Mykines is a truly amazing and extraordinary place here you can experience unspoiled nature and puffin ramsar areas. First of all, it is important to be aware of the regulations in regard of hiking in Mykines.

To read more important information on Mykines follow the link here.

Experiance the best

Sightseeing spots on Mykines

The Islet of Mykines

West of the island Mykines you will find the islet Mykineshólm, a much loved tourist attraction. The eventful journey to the islet will take you through steep climbs, a walk through an area highly populated with puffins.

The islet is connected to Mykines by a 40m long footbridge 30 meters over the Atlantic ocean. The hike offers some of the most tremendous views of the ocean and other islands. At the end of the islet lies the lighthouse, built in 1909. A large number of puffins, gannets and other birds inhabit the islet of Mykines and this is the closest you can get to the fragile and sacred wildlife and nature – an otherworldly experience.

It is also therefore very important that you travel with care and caution. Furthermore, this is the reason that a certified guide is mandatory on this hike. To read more about this follow the link below.

The Lighthouse of the Islet of Mykines

In 1909, a lighthouse was built on the islet of Mykines. In addition to aiding ships navigating the waters, it also became a weather station, measuring temperatures and wind speeds.

Alongside the lighthouse, a house was built for the lighthouse keeper. This is currently the only house on the islet, however, in the 1930's two more houses were built there, after which a community of up to 25 people lived on the islet, and even children were born there. During the winter, the children would be schooled at home, but during the summer they would hike back to the village to go to school. The area around the houses was used to keep a milking cow and chicken.

On top of lighthouse duties, the staff would also occationally hold tasks for the University of Copenhagen, where they would observe the norhern lights.

These days, only one house remains on the islet. The lighthouse is now automated, and therefore the job as lighthouse keeper in Mykineshólmur has been made redundant.

If you find yourself in Mykineshólm at night outwith the light summer nights, you will still see the three blinks every 20 seconds coming from the lighthouse.

Birdwatching and Puffins

For birdwatchers, Mykines is a must see when visiting the Faroe Islands. It is difficult to get closer to the birds than when walking through the large colonies of puffins on the sea-facing hillside, passing cliffs filled with kittiwakes and gannets.

To read more about Birdwatching and Puffins, follow the link below

Knúkur

Mykines has two dales, Borgardalur and Kálvadalur, the dales are between a steep mountains side, where the highest mountain peak is called Knúkur. The peak is located 560 meters over the sea.

On 26th of September 1970 a plane got lost on the way to Vágar airport, and crashed into the foggy mountain Knúkur. 34 passengers were on board the aircraft when it crashed. After realising what had happened, the people in the village acted quick. Those able to run up and help did, and one by one the survivors were carried down to the village. 8 people died in the crash.

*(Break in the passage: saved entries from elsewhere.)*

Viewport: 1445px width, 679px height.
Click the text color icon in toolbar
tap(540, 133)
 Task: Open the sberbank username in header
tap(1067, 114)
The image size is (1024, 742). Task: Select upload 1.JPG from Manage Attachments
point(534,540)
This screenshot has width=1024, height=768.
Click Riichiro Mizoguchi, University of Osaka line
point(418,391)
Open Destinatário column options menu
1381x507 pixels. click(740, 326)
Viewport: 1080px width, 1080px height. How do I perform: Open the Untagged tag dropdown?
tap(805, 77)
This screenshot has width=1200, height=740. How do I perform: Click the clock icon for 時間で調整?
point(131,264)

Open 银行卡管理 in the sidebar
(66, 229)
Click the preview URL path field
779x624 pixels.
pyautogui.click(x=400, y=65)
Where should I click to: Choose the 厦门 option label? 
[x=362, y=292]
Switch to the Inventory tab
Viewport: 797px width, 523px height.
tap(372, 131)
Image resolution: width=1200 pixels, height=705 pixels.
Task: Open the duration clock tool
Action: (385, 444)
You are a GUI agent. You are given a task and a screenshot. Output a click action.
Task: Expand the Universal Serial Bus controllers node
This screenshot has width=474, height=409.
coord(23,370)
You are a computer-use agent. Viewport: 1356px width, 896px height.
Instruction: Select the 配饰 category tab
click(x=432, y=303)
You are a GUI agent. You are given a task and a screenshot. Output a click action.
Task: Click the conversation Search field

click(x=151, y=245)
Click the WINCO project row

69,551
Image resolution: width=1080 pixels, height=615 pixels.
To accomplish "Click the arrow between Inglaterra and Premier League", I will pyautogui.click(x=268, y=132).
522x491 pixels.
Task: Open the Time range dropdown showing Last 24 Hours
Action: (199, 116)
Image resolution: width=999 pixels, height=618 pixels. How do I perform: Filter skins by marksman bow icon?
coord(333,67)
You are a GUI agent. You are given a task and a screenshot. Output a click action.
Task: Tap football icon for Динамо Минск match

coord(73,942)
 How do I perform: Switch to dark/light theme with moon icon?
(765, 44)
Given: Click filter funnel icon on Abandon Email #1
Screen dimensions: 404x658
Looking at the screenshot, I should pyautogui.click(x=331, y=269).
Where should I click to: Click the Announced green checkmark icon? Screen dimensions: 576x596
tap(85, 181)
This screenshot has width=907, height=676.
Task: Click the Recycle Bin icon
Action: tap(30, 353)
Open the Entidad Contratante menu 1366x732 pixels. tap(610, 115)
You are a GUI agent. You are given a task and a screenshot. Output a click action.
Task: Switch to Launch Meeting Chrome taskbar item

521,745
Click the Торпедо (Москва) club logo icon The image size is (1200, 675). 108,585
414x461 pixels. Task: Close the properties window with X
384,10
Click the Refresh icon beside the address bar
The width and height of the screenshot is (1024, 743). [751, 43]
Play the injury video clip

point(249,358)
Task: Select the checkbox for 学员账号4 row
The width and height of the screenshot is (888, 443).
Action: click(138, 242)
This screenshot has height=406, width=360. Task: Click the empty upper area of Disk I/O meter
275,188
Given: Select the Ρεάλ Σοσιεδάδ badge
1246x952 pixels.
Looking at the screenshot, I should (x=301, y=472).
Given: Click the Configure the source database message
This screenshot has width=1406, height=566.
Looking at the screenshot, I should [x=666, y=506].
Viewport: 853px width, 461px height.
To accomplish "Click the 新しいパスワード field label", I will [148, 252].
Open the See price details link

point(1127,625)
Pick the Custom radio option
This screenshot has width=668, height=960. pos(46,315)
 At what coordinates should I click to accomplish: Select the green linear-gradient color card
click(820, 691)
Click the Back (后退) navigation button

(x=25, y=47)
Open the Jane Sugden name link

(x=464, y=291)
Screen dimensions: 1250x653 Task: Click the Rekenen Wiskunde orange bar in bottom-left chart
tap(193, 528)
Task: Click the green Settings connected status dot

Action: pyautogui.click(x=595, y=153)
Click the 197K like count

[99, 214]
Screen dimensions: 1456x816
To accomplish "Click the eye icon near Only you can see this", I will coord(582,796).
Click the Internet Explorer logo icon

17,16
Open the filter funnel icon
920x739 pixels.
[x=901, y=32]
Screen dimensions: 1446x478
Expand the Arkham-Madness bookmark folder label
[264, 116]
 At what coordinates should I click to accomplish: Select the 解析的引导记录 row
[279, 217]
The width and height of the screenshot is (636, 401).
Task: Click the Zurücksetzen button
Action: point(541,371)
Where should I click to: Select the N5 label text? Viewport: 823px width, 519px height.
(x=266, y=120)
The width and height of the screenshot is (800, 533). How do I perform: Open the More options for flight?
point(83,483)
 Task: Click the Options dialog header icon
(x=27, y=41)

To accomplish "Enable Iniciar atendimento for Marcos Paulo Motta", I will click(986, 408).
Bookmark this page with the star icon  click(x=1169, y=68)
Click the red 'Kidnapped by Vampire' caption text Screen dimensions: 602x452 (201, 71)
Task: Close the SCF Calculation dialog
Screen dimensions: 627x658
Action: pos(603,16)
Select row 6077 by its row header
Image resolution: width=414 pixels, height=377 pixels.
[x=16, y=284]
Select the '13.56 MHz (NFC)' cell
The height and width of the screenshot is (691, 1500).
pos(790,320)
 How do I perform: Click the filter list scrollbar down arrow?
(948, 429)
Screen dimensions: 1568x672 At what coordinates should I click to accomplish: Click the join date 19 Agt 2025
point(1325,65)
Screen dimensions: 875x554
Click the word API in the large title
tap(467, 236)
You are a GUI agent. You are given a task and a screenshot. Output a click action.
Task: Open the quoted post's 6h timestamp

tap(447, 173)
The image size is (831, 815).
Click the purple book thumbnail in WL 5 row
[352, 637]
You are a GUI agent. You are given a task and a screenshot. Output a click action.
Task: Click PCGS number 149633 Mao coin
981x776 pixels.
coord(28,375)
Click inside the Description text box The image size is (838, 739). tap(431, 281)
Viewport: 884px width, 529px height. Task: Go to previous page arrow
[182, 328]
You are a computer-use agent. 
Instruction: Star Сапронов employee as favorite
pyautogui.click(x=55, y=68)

A stone monument, is located in Mykines church, commemorates the accident.

As of 2017, a guide is required in order to hike in the mountains of Mykines. Hiking to Knúkur is relatively easy and takes 4 hours. Although none of our standard tours will take you to Knúkur, a bespoke tour is always possible.

The Stone Forest

According to folklore, Mykines had a forest in ancient times. Back then the Faroe Islands belonged to Norway and so the King of Norway claimed taxes from the people. One of these taxes was a forest tax. In an attempt to get out of paying this tax, the people of Mykines lied to the king and told him there was no forest.

Overnight the forest turned to stone and can now be seen as 55-meter-high columns of basalt towering Korkadalur on the north side of the island.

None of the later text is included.